Understanding the mechanics and the rules of blending gives the novice blender a much needed path to follow. The blender should observe the breakable rules and use them as a guideline. The blender should take measurements of the wines to be blended to know what cards are being dealt. But the fact can’t be ignored that all these rules and measurements are only secondary to the real issue of how the wine tastes.

To become the best at blending, you must learn how to identify a particular wine’s strengths before you can continue to improve that wine. What makes the wine stand out among the rest? What gives it distinction? Is it the wine’s unusually light, crisp fruitiness? Or is it the rich, deep berry assertiveness? Or is it the unique way the wine starts on the tongue with its deep berry flavors and ends up cleanly with a light, crisp fruity aftertaste?

Understanding a wine’s weaknesses is just as important but usually easier to identify. Quite often it is an awkward aftertaste or a lack of roundness in flavor, making the drinking experience one dimensional and uneventful. It could also be a measurable feature such as acidity or color. Only then can you select secondary wines to blend with it that have complementing characters.

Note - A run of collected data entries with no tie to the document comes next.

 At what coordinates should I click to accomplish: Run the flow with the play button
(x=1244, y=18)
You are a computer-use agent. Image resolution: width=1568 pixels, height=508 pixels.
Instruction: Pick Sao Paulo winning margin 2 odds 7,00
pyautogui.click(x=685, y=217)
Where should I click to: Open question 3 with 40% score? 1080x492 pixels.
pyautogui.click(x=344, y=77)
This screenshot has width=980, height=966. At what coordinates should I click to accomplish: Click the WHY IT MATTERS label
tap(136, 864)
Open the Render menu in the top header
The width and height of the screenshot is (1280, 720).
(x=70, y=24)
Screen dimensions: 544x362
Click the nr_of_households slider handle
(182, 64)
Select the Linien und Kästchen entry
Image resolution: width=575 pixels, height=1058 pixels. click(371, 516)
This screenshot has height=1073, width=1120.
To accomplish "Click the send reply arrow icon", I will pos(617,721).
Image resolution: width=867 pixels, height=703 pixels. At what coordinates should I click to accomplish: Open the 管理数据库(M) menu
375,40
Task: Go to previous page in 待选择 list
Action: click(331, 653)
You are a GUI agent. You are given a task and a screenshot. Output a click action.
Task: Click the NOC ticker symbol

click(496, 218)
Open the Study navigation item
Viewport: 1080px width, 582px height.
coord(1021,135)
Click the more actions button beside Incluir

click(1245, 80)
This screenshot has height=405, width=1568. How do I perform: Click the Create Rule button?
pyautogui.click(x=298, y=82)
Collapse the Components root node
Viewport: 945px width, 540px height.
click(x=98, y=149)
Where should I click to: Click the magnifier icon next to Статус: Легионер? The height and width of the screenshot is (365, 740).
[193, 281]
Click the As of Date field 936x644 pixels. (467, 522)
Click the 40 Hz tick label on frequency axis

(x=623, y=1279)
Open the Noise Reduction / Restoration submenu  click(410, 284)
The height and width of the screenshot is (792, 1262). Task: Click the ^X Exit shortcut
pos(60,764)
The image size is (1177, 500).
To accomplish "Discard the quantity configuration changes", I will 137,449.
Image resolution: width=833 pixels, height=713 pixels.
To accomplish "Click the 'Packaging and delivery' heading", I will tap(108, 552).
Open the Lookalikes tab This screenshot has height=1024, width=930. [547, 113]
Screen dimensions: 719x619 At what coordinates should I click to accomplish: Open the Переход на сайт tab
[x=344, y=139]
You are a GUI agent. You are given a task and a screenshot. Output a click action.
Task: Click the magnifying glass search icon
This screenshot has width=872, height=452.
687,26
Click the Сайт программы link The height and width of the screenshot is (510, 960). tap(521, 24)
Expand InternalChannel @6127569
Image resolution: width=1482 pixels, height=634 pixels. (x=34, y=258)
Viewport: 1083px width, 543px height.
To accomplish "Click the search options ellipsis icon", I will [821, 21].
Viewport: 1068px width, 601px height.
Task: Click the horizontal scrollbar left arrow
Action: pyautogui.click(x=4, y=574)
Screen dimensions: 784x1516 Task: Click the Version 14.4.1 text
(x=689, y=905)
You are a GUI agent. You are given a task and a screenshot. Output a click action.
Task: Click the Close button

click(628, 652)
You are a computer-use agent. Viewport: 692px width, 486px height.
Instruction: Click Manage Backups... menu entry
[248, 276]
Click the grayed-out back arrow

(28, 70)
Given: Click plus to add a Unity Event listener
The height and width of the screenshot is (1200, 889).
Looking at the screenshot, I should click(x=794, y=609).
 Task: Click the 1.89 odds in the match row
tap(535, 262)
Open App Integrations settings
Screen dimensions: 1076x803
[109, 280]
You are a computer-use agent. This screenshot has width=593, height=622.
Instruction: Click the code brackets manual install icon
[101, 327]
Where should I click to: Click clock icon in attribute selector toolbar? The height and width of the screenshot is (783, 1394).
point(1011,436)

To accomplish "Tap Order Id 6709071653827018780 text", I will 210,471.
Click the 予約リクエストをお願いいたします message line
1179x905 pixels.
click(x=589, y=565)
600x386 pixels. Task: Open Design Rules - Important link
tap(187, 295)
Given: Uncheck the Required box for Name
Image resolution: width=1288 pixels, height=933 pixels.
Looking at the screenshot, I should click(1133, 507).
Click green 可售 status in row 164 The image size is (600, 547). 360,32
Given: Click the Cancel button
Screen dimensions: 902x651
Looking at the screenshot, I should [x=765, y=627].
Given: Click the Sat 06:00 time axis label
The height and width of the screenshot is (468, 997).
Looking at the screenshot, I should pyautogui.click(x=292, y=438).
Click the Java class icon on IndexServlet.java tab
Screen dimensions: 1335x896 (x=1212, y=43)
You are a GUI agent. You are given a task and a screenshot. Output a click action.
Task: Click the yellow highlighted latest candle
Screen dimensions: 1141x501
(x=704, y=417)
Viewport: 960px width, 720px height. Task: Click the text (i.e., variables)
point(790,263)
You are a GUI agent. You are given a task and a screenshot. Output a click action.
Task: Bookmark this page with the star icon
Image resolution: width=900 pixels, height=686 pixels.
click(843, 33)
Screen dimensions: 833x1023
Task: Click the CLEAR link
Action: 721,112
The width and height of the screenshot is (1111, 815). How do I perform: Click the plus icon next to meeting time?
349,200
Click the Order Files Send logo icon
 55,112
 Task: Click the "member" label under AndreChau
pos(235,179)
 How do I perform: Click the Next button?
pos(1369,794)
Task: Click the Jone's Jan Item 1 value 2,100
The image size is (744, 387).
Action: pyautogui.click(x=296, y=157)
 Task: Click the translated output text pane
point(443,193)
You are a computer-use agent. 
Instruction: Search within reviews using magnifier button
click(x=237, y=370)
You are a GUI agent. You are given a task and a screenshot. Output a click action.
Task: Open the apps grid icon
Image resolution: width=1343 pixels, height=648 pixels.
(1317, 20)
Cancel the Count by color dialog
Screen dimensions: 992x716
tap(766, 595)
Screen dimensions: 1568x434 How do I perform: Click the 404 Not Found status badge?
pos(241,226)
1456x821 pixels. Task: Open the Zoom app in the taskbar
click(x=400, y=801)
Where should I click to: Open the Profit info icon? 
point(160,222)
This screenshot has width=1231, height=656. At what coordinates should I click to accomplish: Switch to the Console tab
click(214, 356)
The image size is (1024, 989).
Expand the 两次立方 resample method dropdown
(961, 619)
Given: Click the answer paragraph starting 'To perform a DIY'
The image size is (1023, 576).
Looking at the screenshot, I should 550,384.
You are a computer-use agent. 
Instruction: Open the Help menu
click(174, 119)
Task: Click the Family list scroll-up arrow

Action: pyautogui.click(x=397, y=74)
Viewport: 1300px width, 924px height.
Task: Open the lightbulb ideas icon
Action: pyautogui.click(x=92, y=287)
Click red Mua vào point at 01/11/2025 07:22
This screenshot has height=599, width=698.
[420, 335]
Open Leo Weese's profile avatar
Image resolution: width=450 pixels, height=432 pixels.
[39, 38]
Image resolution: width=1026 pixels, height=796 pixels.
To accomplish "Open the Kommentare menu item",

A complementing wine means a secondary wine that not only enhances the anchoring features of a primary wine, but also dilutes the weaknesses of that wine. In other words the two wines must fit together, filling in each other’s voids as well as building on their strengths. Blending that falls short of this goal is usually a futile event that just ends up trading one mediocre wine for another at best.

Without question there is significant talent in the ability to identify a primary wine stock’s distinctive qualities, but there is even more talent in the ability to recognize other wines that have fitting characteristics that can augment that wine. So often blending can unsuspectingly reduce the desired features of a wine to a gray, uneventful nothing.

Don’t feel that blending is only for the professionals or the few amateurs who aspire to become professional. Blending is a valuable tool that anyone with cellar stock should learn to use.

Start by observing the wines you drink whether commercial or homemade. Try to dissect each of the wine’s characters. If you have time, run to the cellar and see if you can’t pick out another bottle of wine that you feel would blend well with it. Not only is this approach helpful in becoming a proficient blender but also a fun and interesting way to appreciate wine.